▶ [ASSIGNMENT] Repeat every entry word for word. Images do not belong in the copy.

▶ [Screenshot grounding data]
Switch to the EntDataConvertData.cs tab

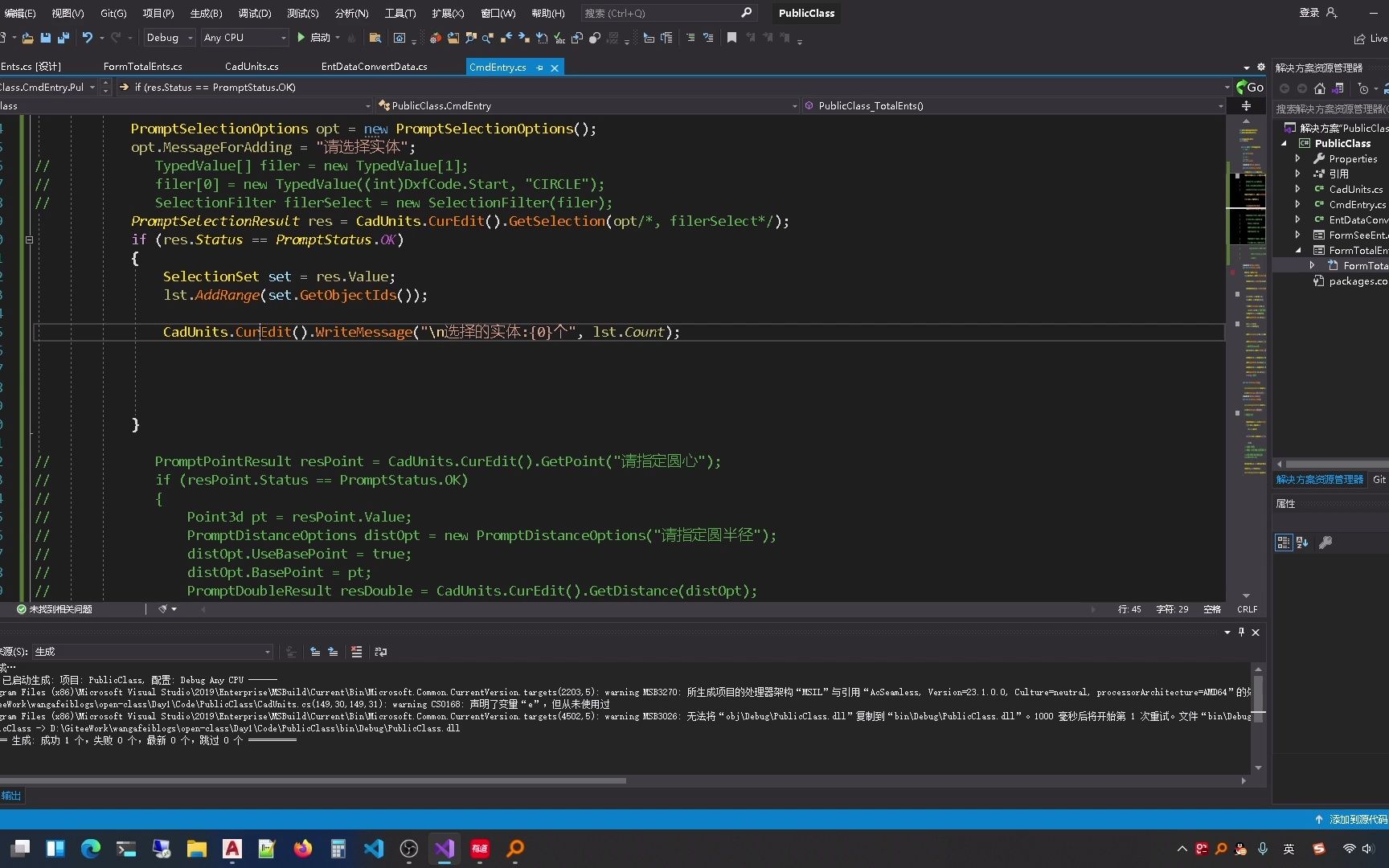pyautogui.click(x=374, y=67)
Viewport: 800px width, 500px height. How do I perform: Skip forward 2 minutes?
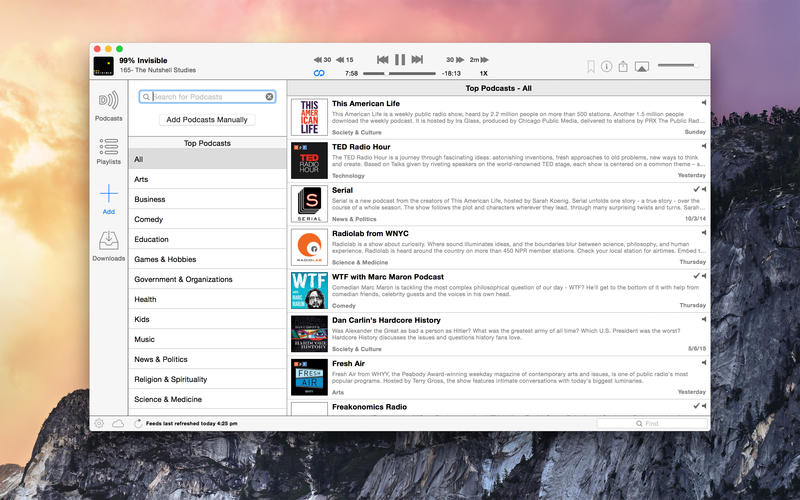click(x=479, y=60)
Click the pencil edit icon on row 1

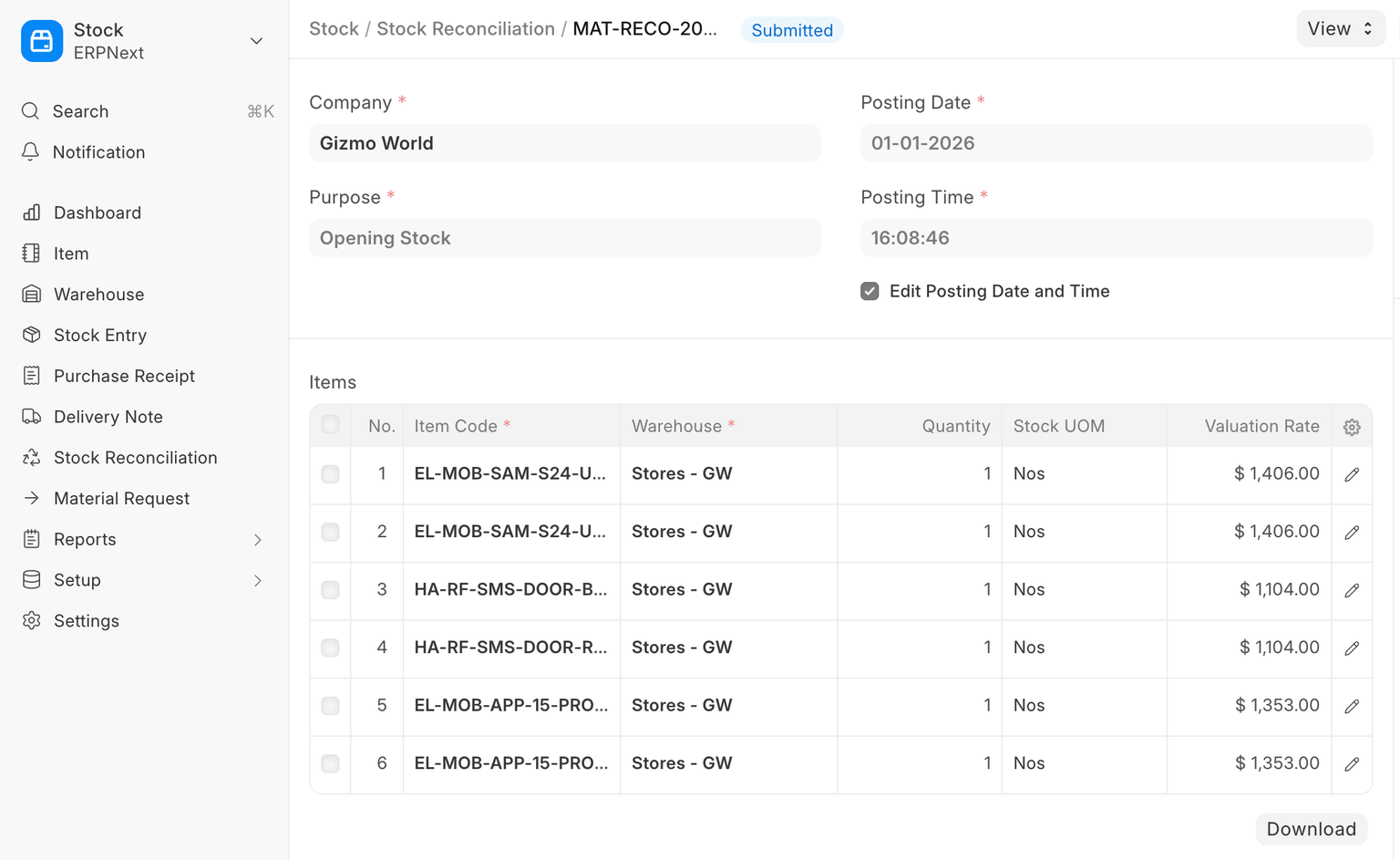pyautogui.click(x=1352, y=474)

▶ [WRITTEN ANSWER]
Switch to the EntDataConvertData.cs tab

pyautogui.click(x=374, y=67)
Viewport: 800px width, 500px height. How do I perform: Skip forward 2 minutes?
click(x=479, y=60)
Click the pencil edit icon on row 1

pyautogui.click(x=1352, y=474)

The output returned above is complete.